Case Presentation: A 49 year old female with past medical history of atrial fibrillation, cerebrovascular accident, and hypertension presented with abdominal pain and rectal bleeding. Patient reported 3 days of worsening, non-radiating L-sided abdominal pain. Review of systems was positive for one episode of fever to 38.3℃, nausea, anorexia, and blood-streaked diarrhea. The patient had been admitted for similar complaints 4 months prior, but symptoms improved with supportive measures. At the time, she had had a CT scan of her abdomen and pelvis which demonstrated diffuse nonspecific retroperitoneal and mesenteric lymphadenopathy, but no further workup was done at the time. Repeat CT of the abdomen and pelvis upon admission demonstrated stable lymphadenopathy. Patient underwent a broad workup, which was negative for typical and atypical infectious and autoimmune causes of lymphadenopathy. She also received a retroperitoneal core needle biopsy which demonstrated necrotizing lymphadenitis, consistent with Kikuchi-Fujimoto Disease. On H&E slides, characteristic proliferation of lymphoid cells with large areas of necrosis and foamy histiocytes were observed (Figure 1). Treatment was supportive, and symptoms improved by hospital day 2.
Discussion: Kikuchi-Fujimoto Disease (KFD) is a rare and self-limited lymphoproliferative disease. The most common presentation of KFD is fever, diarrhea and cervical lymphadenopathy. There have also been rare cases of reported retroperitoneal lymphadenopathy, as was seen in our patient. The etiology of KFD remains elusive. Viral etiologies have been described, however, the reproducibility of these results is limited. Notably, autoimmune etiologies have also been explored, primarily SLE, which has been reported to co-occur with KFD several times.Familiarity with this rare disease is important to hospitalist medicine given the “red-flag” symptoms associated with KFD, including lymphadenopathy, fevers, and night sweats. As such, a patient who presents with this disease is likely to be worked up thoroughly and invasively for malignancy, autoimmune and infectious etiologies. Even though KFD is benign and self-limited, diagnosis remains only possible through lymph node biopsy, demonstrating necrotizing lymphadenitis. It is also important for the hospitalist physician to be aware of the relapsing rate of KFD, which is as high as 11%. In a patient like ours, with recurrent nonspecific symptoms and previously documented and stable lymphadenopathy, it is reasonable to have KFD in the differential diagnosis. Additionally, KFD may co-occur with SLE, so it is important to send ANA and dsDNA markers on patients diagnosed with KFD. Some reports have called for monitoring of patients with KFD for the development of SLE, which is a consideration important to the hospitalist physician when establishing appropriate follow-up. Notably, the treatment of KFD is supportive. In the case of our patient, her symptoms resolved during the first few days of her admission; however as noted before, recurrence is not rare.

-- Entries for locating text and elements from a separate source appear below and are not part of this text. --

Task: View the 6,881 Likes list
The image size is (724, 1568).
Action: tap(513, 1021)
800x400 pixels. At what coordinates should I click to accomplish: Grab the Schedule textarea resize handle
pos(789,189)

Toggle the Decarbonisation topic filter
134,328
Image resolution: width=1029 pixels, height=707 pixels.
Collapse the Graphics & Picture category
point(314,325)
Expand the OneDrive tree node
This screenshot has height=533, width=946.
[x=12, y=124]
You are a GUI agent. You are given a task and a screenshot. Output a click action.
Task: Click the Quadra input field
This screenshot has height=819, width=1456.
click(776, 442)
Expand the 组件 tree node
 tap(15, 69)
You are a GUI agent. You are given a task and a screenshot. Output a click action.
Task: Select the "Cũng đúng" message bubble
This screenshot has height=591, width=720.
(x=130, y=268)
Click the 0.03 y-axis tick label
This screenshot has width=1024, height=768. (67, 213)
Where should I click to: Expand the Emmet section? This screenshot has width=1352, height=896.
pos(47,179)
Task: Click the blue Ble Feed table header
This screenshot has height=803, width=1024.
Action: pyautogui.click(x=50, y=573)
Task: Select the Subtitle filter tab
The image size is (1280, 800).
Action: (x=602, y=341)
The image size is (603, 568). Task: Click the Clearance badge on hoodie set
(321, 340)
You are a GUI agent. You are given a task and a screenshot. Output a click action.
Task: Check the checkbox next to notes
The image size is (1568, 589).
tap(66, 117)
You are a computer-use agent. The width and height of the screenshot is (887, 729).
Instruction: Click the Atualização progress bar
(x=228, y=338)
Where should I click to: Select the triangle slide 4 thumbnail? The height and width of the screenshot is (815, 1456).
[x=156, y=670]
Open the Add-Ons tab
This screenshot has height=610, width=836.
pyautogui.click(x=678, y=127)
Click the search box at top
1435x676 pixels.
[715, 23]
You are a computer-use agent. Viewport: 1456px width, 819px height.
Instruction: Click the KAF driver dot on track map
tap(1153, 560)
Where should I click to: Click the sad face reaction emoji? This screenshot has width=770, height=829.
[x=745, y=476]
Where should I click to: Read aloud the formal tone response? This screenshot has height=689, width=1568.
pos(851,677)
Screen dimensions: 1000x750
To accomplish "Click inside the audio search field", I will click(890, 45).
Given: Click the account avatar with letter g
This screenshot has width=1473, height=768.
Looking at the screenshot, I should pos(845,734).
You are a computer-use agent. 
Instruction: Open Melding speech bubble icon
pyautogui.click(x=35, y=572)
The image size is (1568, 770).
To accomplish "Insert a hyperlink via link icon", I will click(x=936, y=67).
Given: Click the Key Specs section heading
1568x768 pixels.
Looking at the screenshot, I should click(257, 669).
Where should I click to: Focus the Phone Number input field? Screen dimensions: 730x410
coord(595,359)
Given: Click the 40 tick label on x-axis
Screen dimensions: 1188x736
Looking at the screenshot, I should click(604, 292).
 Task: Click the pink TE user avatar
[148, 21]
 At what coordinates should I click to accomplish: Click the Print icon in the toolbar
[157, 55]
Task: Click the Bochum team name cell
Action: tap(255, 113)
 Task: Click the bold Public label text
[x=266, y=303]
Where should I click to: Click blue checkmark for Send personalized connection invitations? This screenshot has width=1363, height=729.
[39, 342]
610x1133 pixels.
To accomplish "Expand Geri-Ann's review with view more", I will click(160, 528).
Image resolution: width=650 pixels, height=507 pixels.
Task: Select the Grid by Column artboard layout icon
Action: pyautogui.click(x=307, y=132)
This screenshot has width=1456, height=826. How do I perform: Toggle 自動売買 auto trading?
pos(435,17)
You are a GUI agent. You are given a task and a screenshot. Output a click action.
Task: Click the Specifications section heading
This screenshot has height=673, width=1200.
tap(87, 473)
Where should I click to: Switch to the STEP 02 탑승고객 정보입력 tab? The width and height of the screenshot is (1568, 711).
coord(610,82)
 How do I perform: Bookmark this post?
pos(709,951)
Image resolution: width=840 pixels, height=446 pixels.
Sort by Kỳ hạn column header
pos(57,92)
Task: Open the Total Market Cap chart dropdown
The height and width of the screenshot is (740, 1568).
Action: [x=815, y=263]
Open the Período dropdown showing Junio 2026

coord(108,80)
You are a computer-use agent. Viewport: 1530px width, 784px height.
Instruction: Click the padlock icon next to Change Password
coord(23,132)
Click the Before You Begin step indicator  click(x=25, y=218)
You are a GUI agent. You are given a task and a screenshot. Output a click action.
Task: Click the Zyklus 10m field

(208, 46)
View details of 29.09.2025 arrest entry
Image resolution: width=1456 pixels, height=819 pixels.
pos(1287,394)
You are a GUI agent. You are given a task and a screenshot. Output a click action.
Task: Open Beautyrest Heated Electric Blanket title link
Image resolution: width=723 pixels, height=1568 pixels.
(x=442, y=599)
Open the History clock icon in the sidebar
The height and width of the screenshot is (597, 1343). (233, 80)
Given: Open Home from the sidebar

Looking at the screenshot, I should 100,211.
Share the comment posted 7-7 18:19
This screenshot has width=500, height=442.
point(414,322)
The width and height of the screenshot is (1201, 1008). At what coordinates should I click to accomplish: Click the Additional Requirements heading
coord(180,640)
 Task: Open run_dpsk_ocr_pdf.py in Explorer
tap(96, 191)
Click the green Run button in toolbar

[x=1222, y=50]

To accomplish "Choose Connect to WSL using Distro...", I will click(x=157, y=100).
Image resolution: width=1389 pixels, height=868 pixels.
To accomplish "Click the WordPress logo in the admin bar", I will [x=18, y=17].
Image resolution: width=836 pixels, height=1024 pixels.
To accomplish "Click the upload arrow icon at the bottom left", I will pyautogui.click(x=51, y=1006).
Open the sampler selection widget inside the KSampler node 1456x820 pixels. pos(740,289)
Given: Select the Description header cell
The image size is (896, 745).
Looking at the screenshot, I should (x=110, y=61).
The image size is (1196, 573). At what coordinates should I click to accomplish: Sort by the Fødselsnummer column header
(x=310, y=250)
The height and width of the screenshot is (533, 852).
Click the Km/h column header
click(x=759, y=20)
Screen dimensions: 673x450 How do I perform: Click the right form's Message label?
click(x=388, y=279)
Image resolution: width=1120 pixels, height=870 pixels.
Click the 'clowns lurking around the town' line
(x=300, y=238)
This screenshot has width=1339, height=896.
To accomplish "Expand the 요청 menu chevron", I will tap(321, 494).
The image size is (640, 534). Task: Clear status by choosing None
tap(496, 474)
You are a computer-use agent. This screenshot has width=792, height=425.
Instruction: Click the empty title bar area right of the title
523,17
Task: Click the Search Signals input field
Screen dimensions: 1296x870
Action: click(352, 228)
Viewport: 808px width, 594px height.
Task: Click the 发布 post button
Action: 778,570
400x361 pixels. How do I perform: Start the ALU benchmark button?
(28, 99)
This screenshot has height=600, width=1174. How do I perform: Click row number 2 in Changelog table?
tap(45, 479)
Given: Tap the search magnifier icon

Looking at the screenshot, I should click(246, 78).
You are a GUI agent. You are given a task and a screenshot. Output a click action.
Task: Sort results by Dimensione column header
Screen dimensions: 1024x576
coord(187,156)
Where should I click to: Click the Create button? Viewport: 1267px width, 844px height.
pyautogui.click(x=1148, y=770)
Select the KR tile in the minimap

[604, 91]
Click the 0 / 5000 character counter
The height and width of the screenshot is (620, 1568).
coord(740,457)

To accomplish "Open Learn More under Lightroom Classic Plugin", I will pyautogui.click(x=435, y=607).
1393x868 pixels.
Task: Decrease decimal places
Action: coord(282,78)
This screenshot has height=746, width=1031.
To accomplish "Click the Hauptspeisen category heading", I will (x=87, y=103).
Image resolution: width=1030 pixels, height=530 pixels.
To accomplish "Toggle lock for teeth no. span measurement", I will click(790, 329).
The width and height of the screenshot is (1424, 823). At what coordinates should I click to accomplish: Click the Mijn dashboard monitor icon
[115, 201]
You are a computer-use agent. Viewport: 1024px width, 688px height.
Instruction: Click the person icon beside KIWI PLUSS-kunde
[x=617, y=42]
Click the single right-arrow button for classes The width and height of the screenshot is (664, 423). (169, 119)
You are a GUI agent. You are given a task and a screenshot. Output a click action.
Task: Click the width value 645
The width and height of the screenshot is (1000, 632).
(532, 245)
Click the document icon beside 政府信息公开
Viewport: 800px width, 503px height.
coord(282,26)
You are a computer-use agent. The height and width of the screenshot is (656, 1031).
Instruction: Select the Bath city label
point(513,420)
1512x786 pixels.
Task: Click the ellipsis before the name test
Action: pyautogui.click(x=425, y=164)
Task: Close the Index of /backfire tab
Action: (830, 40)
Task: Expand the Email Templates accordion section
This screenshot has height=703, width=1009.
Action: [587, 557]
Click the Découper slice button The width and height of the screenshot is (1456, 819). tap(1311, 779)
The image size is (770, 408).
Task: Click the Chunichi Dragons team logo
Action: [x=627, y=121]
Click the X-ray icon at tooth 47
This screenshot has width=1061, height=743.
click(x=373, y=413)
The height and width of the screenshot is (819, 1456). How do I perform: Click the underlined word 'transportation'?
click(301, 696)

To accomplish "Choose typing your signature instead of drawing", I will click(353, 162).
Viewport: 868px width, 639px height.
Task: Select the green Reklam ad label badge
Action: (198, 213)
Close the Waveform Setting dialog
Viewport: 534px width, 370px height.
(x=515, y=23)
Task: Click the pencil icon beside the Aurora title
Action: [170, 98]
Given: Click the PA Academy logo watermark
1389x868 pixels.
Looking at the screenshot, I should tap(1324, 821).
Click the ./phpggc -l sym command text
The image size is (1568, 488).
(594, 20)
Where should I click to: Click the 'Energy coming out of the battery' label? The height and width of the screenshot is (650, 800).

Conclusions: Kikuchi-Fujimoto Disease is a rare, benign and self-limited cause of lymphadenopathy. It should be considered in patients with nonspecific symptomatology and stable lymphadenopathy. Definitive diagnosis is through lymph node biopsy, which demonstrates necrotizing lymphadenitis. Treatment for patients is supportive, with spontaneous improvement in most cases. However, close attention should be paid to co-occurrence with SLE as well as recurrence.